ボルン・オッペンハイマー近似で導き出される数値は厳密な意味で真実ではありませんが、計算の手間というデメリットを、計算簡略化のメリットが上回るのです。
アインシュタインの相対性理論に比べれば、若干、見劣りするかもしれません。
しかし重要な発見なのは確かです。
ボルン・オッペンハイマー近似を誰かが考え付かない限り、人類はシュレーディンガー方程式をまともに解けなかった可能性があるからです。
しかしオッペンハイマーの業績はこれ1つだけではありません。
実は、オッペンハイマーはブラックホール理論における、先進的な理論をうみだしていたのです。

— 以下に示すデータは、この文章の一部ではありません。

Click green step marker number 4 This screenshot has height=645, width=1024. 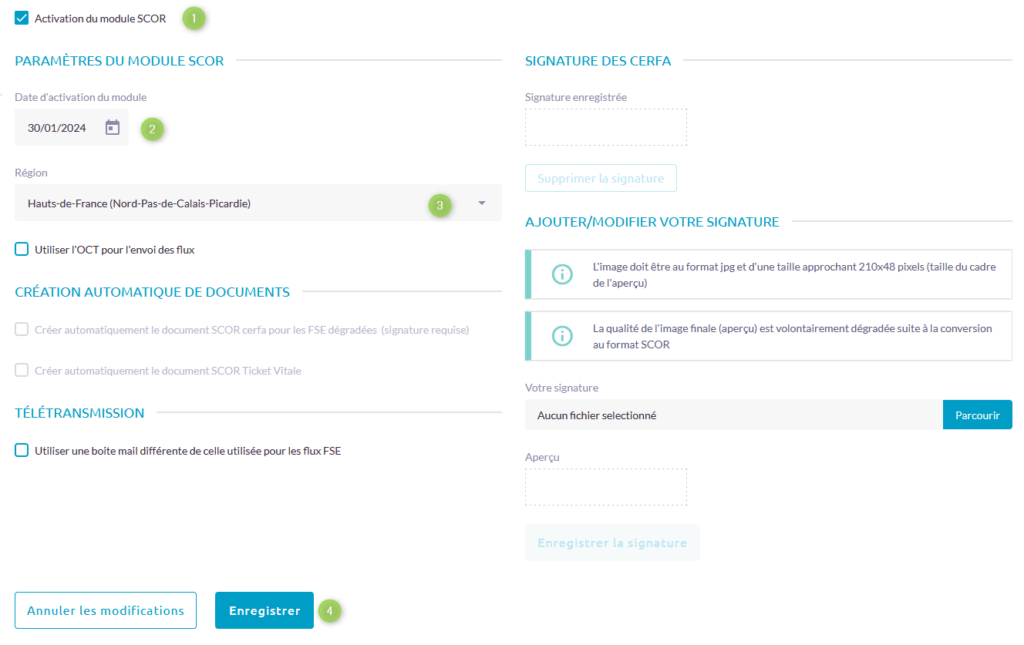pos(330,610)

そしてこちらは便利ツールではなく、正真正銘ノーベル賞級となっています。
オッペンハイマーのブラックホールに関わるノーベル賞級の業績

オッペンハイマーにはノーベル賞受賞歴はありません。
ノーベル賞は生きている人間にだけ与えられる賞なので、いくら優れた業績を残しても、死後に評価された場合は対象外となってしまうからです。
オッペンハイマーは1939年、ブラックホールがどんな条件で形成されるかという、極めて先進的な理論を発表しました。
ブラックホールは簡単に言えば、重さに耐えきれず時空に開いた穴が開いた状態です。
通常、質量を持つ物質が大量に存在すると、それらは重力によって互いに引き合い、太陽のような巨大な星が誕生します。
すると星の内部は重力によって大きな圧力がかかることになります。
太陽などでは、星の内部にかかる圧力を核融合による熱が支えているため、星の大きさは安定に保たれています。